Paper BI-WeA7
Study of Adsorption and Orientation of FnIII_7-10 Fibronectin Fragment on Self-Assembled Monolayers using Time of Flight Secondary Ion Mass Spectrometry

Wednesday, October 20, 2010, 4:00 pm, Room Taos

Protein adsorption and orientation plays a critical role in many biomedical applications. Fibronectin (FN) is an extracellular matrix protein that is involved in many cell processes such as adhesion, migration and growth. The orientation and conformation of FN adsorbed onto surfaces can therefore play a critical role on cell-surface interactions. In this study, the adsorbed orientation and conformation of the 7-10 fragment of FNIII was studied on three different model surfaces (self-assembled monolayers (SAMs) of C₁₁ alkanethiols on Au with -CH₃, -NH₂, and -COOH functional groups).

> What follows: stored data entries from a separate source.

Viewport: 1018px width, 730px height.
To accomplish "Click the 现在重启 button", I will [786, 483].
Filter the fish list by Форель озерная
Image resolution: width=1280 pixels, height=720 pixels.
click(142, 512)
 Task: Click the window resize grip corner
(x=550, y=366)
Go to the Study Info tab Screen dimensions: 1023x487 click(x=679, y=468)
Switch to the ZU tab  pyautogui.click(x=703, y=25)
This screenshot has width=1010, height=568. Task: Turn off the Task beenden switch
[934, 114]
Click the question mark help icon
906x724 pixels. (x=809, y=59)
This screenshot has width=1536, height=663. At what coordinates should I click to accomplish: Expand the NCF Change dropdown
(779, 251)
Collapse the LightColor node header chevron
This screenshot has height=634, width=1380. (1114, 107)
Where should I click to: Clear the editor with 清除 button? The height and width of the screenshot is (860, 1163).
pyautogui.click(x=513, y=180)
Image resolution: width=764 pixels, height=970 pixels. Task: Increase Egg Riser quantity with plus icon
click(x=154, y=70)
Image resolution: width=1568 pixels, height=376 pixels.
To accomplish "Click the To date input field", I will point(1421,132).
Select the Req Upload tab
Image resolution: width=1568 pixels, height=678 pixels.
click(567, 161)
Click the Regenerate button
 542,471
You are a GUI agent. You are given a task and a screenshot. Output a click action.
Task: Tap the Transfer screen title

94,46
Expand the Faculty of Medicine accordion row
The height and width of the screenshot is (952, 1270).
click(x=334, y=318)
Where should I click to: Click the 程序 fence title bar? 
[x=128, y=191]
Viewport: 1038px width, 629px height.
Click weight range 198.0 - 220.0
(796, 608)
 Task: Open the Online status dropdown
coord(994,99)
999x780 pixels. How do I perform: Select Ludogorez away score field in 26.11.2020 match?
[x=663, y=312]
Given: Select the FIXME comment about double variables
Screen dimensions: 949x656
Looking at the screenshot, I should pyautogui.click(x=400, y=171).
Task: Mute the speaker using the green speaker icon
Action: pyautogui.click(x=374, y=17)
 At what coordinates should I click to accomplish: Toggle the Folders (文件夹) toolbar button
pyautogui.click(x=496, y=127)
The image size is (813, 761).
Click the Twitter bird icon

X-ray photoelectron spectroscopy (XPS) was used to quantify the amount of protein adsorbed on the different surfaces and time-of-flight secondary ion mass spectrometry (ToF-SIMS) was used to characterize their orientation and conformation. A trehalose coating was also used to inhibit the conformation changes due to the dehydration of the sample. With the help of principal component analysis (PCA), the peaks which are responsible for the variance observed between the spectra relative to the protein adsorbed on the different surfaces could be identified. Because the surface sensitivity of the ToF-SIMS technique is lower than average protein size, these changes in the spectra reflect differences in the conformation and the orientation of the FN fragment. Comparison of trehalose protected and unprotected samples show a significant difference in the ratio between hydrophilic and hydrophobic amino acids. The results suggest that the more hydrophilic amino acids stay on the outside of the trehalose protected protein while the more hydrophobic ones get exposed to the protein air interface upon drying. Comparison of the trehalose protected fragment on -CH₃ and ‑COOH terminated SAMs show more intense signals of Arg and Asp on the -COOH surface and more intense Val, Pro and Leu signals on the -CH₃ SAMs. The detection of these different amino acids for the protein on the different SAMs suggests that the fragment might partly denature upon adsorption to the hydrophobic surface.